Winter Park chooses to focus on reliability
Winter Park, Florida, formed a consumer-owned utility in 2005. Since then, it has had lower rates, fewer outages, and local control. Winter Park’s effort was sparked by persistent problems during the 1990s with Progress Energy, their investor-owned utility. Progress opposed the buyout strongly and spent ten times as much as supporters on the election. Progress ads claimed a “yes” vote would be catastrophic, costly, and unsafe. But residents turned out in droves and voted “yes” overwhelmingly–by 69 percent–in favor of the city’s plan to form a municipal electric utility.
The new utility began its operations in 2005. The city contracted with ENCO, a third-party, private-sector operations company–just as the Pine Tree Power Company would do here in Maine. Winter Park has since enjoyed full local control. Rates in Winter Park are now lower than neighboring communities still served by Progress Energy (now Duke Energy). Winter Park has also undergrounded most of its lines, and expects to have all lines buried by 2026.
Despite the scare tactics used by Progress Energy in 2003, the sky did not fall in Winter Park. Residents saved money, and enjoy far better service. When a hurricane hits, Winter Park’s lights are on.
To hear the full story of Winter Park from the utility manager there, please visit our Videos page and scroll down to Power Lunch #1.
Kennebunk Power and Light: Solar power is cheaper
Kennebunk Light and Power District is a nonprofit consumer-owned utility. “We have no dividends to pay to shareholders, stockholders,” General Manager Todd Shea said. “Our customers literally own the company that we operate.”
The Kennebunk Light & Power District, is led by a five person Board of Trustees elected by the residents of the Town of Kennebunk. The Trustees are authorized among other things to hire a General Manager to run the operations of the District. As a consumer-owned not for profit electric distribution company the District is accountable only to the residents and the customers it serves.
The company can purchase power at a wholesale price, which is passed directly on to customers. In 2017, the utility signed a 20-year solar power purchase agreement. The company discovered that “Pricing for the solar power is actually lower than the cost to purchase energy off the grid under Kennebunk Light and Power District’s current energy contract.”
In the town of Kennebunk, a bill for 318 kWh of usage would cost you about $49, according to Shea. Just over the border in Kennebunkport, CMP customers pay almost $57 for the same amount of power.
Eastern Maine Electric Cooperative: Reliable service for 77 rural Maine towns
Eastern Maine Electric Cooperative (EMEC) covers an area twice as large as Rhode Island. EMEC is a not-for-profit company incorporated in Maine in 1940. Because it is owned by its customer-members rather than foreign stockholders, the employees and member-elected board of directors have an undivided loyalty to those who live and work in Eastern Maine.

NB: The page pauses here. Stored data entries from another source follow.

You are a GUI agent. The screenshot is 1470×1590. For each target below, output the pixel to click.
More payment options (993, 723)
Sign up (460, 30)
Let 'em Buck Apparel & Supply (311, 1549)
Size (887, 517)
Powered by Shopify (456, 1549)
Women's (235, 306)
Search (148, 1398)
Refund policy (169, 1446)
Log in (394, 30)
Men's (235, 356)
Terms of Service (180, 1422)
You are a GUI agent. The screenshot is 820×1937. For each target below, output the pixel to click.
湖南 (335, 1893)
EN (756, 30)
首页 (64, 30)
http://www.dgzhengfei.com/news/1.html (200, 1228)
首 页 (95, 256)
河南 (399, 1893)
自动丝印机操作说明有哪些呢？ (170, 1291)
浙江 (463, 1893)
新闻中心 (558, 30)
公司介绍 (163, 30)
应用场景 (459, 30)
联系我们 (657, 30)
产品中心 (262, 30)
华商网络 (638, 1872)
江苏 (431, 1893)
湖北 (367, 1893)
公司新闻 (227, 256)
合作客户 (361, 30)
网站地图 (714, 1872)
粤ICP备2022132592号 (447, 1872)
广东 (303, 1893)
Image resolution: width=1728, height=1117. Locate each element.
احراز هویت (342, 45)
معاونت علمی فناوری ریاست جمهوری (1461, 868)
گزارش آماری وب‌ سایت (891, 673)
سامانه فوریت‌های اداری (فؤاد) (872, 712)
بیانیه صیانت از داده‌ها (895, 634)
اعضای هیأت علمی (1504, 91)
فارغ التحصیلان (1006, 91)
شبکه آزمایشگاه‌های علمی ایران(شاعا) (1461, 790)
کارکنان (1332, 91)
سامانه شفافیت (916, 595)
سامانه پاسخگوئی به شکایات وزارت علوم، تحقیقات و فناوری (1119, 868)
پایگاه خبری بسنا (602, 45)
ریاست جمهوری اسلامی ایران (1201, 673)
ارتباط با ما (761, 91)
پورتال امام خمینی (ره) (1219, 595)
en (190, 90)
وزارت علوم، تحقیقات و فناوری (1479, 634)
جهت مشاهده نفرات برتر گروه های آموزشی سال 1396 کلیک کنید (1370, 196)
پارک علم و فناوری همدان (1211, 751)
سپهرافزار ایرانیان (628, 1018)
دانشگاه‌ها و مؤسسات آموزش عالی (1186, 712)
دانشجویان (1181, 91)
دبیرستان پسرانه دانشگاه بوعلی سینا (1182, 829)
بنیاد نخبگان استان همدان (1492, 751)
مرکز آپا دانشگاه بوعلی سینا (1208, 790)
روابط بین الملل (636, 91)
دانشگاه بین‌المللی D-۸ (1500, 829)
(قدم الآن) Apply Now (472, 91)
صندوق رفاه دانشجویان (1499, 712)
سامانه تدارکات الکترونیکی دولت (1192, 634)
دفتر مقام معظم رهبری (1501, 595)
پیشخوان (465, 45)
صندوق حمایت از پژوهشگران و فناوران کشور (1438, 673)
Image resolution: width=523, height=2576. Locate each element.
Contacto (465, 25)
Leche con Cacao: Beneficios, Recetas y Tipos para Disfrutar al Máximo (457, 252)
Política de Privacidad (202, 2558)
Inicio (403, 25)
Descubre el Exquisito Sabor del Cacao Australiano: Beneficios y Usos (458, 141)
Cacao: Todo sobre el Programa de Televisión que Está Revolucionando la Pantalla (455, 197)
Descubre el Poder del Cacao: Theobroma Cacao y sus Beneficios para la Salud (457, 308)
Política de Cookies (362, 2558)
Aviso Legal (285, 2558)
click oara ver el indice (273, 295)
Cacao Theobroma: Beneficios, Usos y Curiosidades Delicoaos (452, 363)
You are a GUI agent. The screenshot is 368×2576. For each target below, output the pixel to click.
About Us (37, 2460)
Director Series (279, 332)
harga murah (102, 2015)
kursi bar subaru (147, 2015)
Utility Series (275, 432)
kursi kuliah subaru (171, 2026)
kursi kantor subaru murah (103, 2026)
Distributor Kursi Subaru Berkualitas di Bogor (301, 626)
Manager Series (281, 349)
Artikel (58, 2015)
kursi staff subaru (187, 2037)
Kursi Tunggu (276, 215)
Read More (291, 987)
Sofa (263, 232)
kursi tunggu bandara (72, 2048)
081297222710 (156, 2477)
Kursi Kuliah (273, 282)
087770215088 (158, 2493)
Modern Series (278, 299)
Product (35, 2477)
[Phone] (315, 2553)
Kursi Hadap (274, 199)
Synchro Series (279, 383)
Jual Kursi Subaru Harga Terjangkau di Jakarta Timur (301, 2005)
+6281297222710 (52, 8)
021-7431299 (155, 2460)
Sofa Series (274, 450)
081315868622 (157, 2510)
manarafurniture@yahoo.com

Despite the rural nature of the area, EMEC’s reliability is well- known. Customers and managers routinely report only a few hours per year without power, with numerous stories of neighbors from CMP or Versant territories visiting to charge cell phones.
EMEC is also a part of a nationwide network of electric cooperatives that share resources, giving this small company access to expertise, technology and economies of scale greater than companies fifty times its size.
Eastern Maine Electric Co-op: Proudly serving 3,000 square miles of Aroostook, Penobscot, and Washington Counties.
EMEC serves the most rural territory of any utility in Maine,
consisting of approximately 3,000 square miles (77 towns) in:
- Eastern Washington County
- Southern Aroostook County
- Western Penobscot County
Madison Electric Works: Serving large businesses and four Maine towns
Madison Electric Works is a publicly-owned utility, serving electric customers in Madison, Starks, Anson and Norridgewock, Maine. Major business customers include Backyard Farms and manufacturing at the former Madison Paper site. Incorporated in 1888, MEW’s coverage area was established to enhance the manufacturing boom at the turn of the century near the river.
As the company home page says, “Delivering clean energy is our business. Madison Electric Works has a solid foundation to pursue sustainable growth and competitive markets, providing customers with low rates and peace of mind.”
The utility has invested in battery storage to shave peak load and keep the energy costs down, and signed a 25-year contract to purchase solar power.